They wouldn’t, they would say their equivalent to 25%. They still have a concept of 1 divided by 4, it’s just that they express it differently because their system is base 9, not base 10.
Like I said, they agree that they each have 1 of 4 pieces. They write that differently, depending on the base.
When all is said and done, they agree with a base ten person that they have 1 of 4 apples.
Just because they say 1 of 4 apples is a different percentage in their base, doesn’t mean they are saying it’s different.
1.0 in base 9 means .999… in base 10
.3 in base 9 is .333… in base 10
3 x .3 in base 9 is 1.0, not .9.
In base 10, 10 parts equal 1.0
In base 9, 9 parts equal 1.0
If you have 3 parts of 3 of 9 parts you have 9 of 9 parts
But in base 10, .333… is equal to .3 in base 9. 3 of each of those only equates to 99.999…% of 1.0.
I am giving a base 10 percentage to a base 9 problem.
In base 10, 1 divided by 9 = .111… or 11.111…%
That is 1.0 cut into 9 pieces, and giving a base 10 percent to a base 9 problem.
So in base 9, “.3” has a base 10 percentage of 33.333…%
There is no “.9” in base 9, so .3 x 3 is not .9, it is 1.0
But stated in base 10 terms, the base 9 “.3 x 3” means the base 10 99.999…%, not 1.0 that it should, in BOTH bases.
This line of reasoning isn’t going to cut it for anybody else. You can’t just keep relying on the base 10 decimal representation of the value to prove something in base 9.
If you could, then you could do the reverse, and prove that because 1/4 is an infinite decimal in base 9, it must not add up to 1 in any base as well.

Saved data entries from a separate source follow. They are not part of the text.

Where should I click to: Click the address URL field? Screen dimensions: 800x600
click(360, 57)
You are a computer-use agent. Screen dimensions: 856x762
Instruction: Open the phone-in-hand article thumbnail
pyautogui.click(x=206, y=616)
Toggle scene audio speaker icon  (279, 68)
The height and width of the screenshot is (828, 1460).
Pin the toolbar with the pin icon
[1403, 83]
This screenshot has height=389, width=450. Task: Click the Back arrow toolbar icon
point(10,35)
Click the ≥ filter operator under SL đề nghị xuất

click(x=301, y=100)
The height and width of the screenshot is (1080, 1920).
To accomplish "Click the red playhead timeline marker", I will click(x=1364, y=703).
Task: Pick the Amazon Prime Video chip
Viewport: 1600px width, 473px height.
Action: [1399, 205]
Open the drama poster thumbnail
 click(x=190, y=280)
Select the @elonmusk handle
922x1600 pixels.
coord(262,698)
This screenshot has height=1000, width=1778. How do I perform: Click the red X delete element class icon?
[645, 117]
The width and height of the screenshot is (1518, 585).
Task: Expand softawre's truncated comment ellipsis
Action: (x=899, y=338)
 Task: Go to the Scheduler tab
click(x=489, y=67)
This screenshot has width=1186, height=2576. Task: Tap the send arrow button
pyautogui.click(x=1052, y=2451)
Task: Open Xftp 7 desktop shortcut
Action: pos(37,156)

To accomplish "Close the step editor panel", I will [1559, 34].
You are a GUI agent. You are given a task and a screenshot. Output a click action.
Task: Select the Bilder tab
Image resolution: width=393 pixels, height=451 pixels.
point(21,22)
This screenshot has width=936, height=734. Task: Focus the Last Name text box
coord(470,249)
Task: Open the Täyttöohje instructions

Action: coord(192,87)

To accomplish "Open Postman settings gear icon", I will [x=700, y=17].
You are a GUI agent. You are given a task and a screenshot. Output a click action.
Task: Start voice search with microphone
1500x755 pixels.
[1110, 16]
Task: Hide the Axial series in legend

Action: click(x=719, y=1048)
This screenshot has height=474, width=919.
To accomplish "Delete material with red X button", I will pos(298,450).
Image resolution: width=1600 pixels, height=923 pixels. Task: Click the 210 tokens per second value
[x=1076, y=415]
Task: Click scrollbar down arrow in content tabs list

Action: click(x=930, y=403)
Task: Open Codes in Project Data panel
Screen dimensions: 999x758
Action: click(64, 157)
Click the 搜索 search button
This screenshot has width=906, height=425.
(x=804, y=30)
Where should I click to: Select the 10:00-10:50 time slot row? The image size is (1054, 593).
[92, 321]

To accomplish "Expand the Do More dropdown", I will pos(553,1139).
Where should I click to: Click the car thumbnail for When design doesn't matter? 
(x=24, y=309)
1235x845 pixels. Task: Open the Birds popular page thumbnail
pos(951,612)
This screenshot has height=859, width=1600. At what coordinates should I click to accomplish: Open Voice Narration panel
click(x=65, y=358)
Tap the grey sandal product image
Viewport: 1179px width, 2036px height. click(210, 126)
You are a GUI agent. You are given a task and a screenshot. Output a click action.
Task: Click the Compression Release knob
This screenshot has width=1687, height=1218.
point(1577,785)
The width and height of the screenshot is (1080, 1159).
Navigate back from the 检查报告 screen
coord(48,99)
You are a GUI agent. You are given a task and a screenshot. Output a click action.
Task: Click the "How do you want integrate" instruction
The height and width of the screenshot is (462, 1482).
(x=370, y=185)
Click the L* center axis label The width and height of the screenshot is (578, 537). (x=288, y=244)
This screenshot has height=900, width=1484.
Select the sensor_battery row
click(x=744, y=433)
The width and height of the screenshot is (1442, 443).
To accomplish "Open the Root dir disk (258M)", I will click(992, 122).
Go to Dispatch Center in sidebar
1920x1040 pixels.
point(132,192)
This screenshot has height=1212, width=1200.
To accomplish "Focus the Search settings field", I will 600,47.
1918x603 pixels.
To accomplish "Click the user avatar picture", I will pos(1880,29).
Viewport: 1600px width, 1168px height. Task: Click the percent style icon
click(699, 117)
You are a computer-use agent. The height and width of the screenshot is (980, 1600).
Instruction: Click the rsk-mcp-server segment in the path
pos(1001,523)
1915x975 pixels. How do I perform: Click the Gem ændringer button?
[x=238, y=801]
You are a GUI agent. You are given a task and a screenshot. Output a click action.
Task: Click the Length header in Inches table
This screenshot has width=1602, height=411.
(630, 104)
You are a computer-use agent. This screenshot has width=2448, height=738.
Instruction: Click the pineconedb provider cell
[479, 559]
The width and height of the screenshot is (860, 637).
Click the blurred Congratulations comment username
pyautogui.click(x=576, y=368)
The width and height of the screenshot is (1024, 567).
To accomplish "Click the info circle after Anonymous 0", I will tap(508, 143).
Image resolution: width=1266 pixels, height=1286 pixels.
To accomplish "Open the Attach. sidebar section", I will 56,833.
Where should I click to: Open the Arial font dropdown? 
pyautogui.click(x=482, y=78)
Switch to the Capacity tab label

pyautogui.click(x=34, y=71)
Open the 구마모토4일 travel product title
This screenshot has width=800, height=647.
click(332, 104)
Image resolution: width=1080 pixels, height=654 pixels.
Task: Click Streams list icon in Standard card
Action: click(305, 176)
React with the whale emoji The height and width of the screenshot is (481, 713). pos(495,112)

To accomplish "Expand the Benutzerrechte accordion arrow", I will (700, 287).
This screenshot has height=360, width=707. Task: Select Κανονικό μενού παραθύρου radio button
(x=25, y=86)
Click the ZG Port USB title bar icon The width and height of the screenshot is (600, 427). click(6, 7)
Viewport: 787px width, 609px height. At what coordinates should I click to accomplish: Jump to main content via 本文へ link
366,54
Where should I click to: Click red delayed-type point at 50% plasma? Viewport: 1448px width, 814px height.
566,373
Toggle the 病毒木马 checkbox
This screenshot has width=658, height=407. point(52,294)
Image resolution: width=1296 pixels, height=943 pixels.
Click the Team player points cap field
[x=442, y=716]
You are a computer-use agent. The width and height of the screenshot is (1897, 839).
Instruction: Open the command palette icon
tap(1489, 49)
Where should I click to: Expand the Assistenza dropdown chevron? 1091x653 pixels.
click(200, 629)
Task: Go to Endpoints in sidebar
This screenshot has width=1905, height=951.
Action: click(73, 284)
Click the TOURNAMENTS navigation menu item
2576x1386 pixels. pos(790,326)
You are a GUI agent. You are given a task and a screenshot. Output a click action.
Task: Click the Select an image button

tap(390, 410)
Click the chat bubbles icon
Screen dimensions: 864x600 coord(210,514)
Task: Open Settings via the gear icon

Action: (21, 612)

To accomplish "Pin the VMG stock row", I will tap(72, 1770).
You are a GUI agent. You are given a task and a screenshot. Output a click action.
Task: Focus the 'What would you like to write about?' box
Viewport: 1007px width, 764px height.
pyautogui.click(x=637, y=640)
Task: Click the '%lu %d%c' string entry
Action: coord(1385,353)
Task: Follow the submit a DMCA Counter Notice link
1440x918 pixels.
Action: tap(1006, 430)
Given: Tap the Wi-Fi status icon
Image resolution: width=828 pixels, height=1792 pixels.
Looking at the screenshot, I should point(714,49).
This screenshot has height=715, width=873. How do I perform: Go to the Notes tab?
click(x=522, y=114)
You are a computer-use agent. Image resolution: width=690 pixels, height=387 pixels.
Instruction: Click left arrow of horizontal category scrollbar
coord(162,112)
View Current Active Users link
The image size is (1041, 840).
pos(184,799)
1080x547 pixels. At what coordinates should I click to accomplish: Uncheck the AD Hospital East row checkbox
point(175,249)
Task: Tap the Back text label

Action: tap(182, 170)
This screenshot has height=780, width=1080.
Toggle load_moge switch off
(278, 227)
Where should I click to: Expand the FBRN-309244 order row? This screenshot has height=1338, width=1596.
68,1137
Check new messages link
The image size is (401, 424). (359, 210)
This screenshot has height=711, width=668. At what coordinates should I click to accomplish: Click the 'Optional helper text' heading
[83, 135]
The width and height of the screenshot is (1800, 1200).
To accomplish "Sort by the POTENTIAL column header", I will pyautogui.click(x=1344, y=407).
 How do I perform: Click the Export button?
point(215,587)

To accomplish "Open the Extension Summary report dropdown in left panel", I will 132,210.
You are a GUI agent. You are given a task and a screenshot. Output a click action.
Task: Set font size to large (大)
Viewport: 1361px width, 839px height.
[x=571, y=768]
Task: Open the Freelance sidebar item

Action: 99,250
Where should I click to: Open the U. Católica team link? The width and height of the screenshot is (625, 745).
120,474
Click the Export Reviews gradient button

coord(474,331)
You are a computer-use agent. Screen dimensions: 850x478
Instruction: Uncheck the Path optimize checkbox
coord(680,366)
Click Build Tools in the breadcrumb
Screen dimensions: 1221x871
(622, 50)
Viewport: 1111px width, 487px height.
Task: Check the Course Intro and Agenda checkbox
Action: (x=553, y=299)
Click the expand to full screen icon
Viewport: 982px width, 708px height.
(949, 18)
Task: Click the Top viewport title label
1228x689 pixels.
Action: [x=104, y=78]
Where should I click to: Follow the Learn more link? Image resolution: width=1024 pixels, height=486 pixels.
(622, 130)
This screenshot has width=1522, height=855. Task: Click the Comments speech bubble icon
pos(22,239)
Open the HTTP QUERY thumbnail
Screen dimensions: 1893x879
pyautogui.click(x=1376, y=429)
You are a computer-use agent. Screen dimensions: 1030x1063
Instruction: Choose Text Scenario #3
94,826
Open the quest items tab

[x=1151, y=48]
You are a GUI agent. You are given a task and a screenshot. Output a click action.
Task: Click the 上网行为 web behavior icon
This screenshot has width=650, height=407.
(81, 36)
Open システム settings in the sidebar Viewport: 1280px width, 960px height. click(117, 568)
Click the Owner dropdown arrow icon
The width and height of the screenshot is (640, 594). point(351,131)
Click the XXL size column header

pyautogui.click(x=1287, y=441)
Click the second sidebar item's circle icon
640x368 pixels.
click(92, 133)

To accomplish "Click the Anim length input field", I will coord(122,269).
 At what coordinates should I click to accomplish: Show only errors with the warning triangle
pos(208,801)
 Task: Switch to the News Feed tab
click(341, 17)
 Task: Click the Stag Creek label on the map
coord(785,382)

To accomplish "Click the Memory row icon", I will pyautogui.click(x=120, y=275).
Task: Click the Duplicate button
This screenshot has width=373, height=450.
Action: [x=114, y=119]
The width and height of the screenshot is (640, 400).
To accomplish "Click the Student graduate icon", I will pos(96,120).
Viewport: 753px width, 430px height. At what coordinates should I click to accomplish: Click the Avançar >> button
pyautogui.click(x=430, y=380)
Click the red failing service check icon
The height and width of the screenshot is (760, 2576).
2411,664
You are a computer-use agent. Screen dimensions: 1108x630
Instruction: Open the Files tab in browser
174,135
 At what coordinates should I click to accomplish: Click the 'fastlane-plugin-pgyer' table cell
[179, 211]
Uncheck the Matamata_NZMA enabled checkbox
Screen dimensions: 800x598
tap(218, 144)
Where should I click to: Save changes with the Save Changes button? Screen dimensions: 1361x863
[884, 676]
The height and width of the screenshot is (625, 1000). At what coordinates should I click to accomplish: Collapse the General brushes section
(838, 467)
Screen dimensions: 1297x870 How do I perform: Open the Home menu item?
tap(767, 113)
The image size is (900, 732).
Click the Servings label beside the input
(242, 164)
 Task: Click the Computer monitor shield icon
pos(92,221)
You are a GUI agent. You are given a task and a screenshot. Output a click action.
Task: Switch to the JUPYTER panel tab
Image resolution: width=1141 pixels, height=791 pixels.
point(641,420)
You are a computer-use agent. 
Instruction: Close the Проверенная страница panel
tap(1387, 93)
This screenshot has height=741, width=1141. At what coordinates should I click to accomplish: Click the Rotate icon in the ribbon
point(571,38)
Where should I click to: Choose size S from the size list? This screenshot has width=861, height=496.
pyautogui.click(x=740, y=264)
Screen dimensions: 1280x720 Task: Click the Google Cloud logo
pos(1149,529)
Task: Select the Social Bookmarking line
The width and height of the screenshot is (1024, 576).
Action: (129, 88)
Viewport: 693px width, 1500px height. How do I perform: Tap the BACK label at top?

You agreed that all bases are equally valid earlier in the thread. If they are equally valid, and you do not have a biased reliance on base 10 for your points, then you have to apply the same logic to 1/4.
The word “percent” seems to be another way for you to bring base 10 back into into. The term “percent” itself is as ambiguous as the word “ten” when talking about other bases. Relying on base 10 representations like “percent” is literally the whole problem: you can only show the problem in base 10, and when you try to show the problem exists in other bases, you seem to only be able to do that by converting to base 10 first.
For a person raised in base 9, the symbol “100” refers to the quantity that you would call 81. So something like “3%” to such a person would mean, to you, the base 10 value of 3/81
You can’t throw in the % symbol into this conversation without disambiguating it first.